First UK EnerPHit Retrofit Announced

20th August, 2012

Low carbon engineering consultancy Encraft has used timber extensively in an existing house retrofitted to meet the Passivhaus energy efficiency standard. The 1940s Wellesbourne semi is the first in the UK to be accredited to the Passivhaus retrofit standard (EnerPHit) by a UK-based auditor. The £100,000 project has reduced the fuel bills of the house by around 85% to just £200 a year.

The refurbishment included installation of mechanical ventilation heat recovery (MVHR) and improved insulation. The timber elements included a new attic truss roof, various structures in the roof space for mounting the gas boiler, solar photovoltaic inverter and MVHR unit, and bearers at the base of triple-glased windows so they could be hung off the walls in the insulation layer, to avoid thermal bridging.

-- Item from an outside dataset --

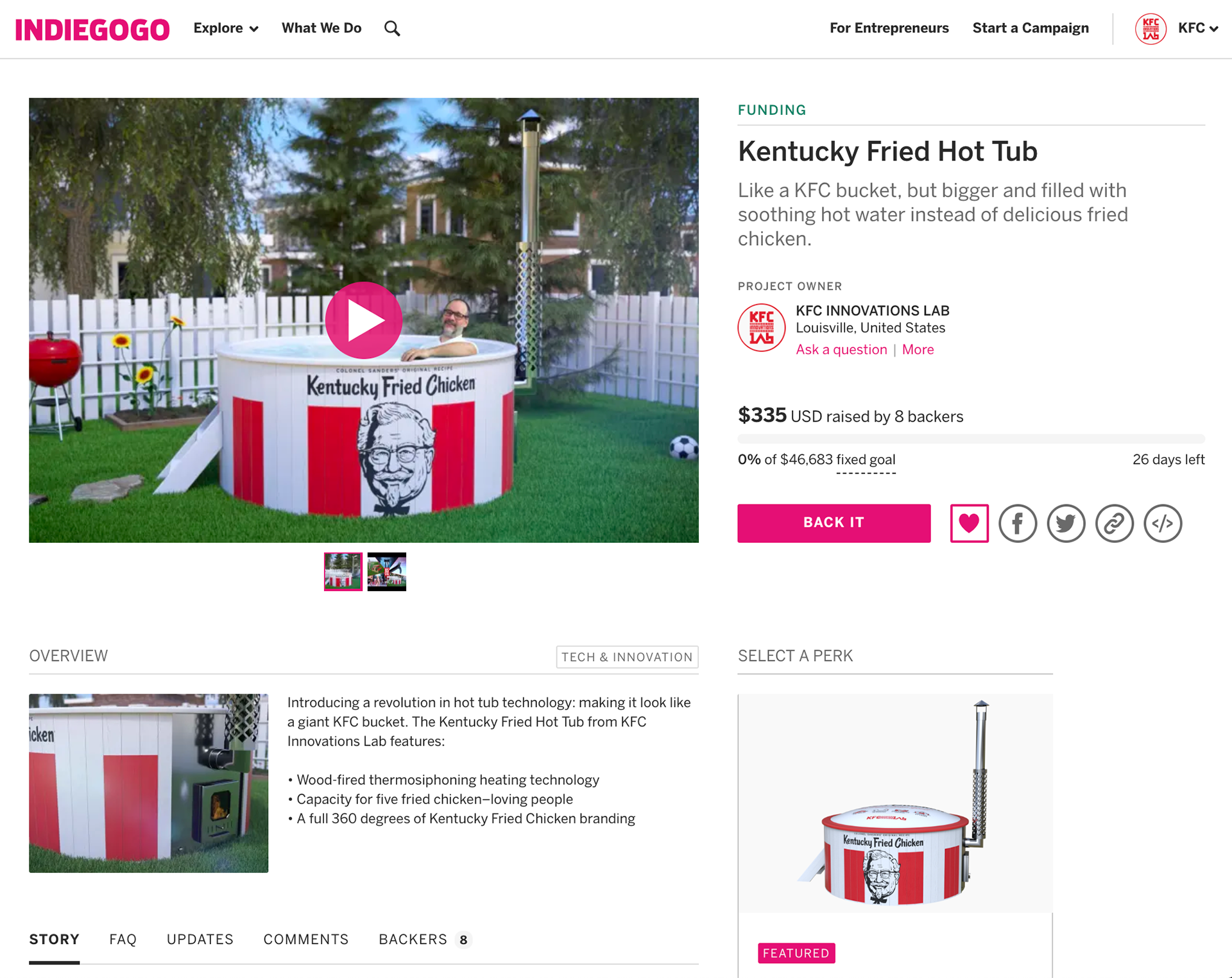Screen dimensions: 1232x978
Task: Click the Back It button
Action: (x=834, y=523)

New doors, window cills and skirting were also in wood. Energy monitoring of the house will be undertaken by Coventry University and Encraft is working on other Passivhaus projects with housing associations in the city.

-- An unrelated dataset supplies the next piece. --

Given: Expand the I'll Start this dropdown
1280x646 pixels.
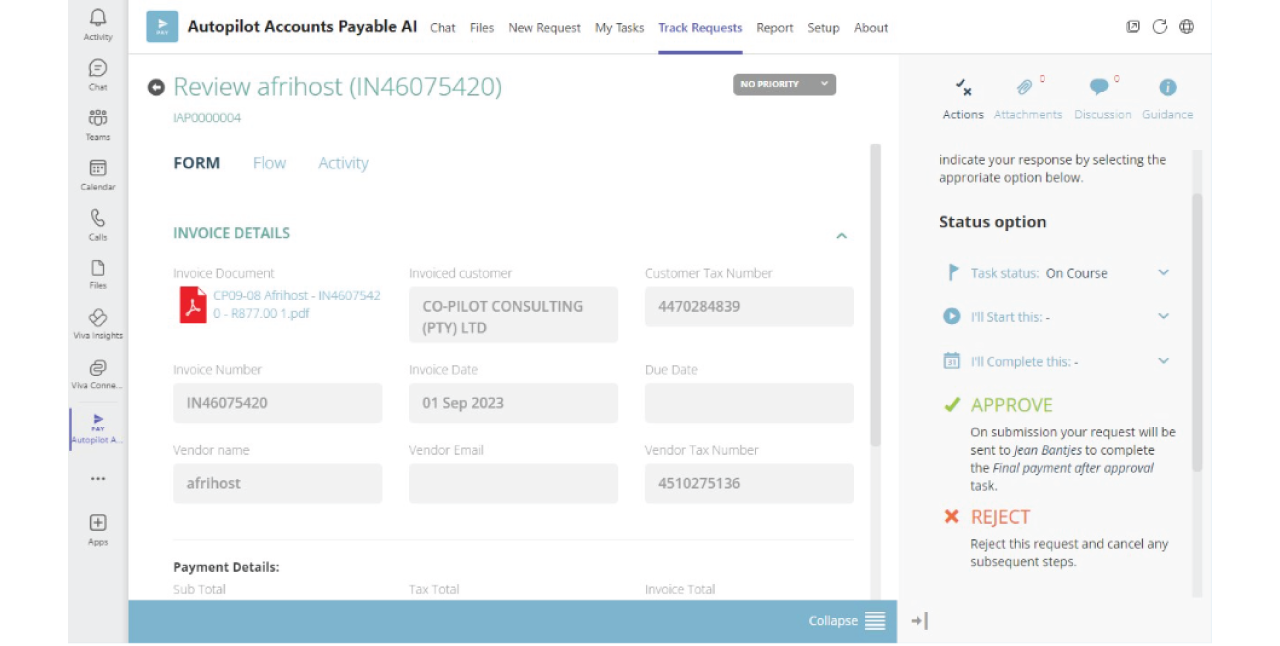Looking at the screenshot, I should coord(1163,317).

Encraft Passivhaus consultant Helen Brown explained: “This project marks a turning point in the UK Passivhaus and EnerPHit sector. Not only is it the second EnerPHit project, and the first to be certified by a UK-based certifier, it has also achieved higher air tightness results than those required by Passivhaus standards, thus dramatically reducing energy bills for tenants. 58 Elliott Drive was the first Wimpey no-fine house in the world to be retrofitted to this standard. It shows what can be achieved with this kind of building and how it can be applied to the rest of the UK housing stock. This gives us hope that in these times of austerity and fuel poverty, we can really make a difference to thousands of families on a limited income, in a cost-effective way and with respect for the environment.”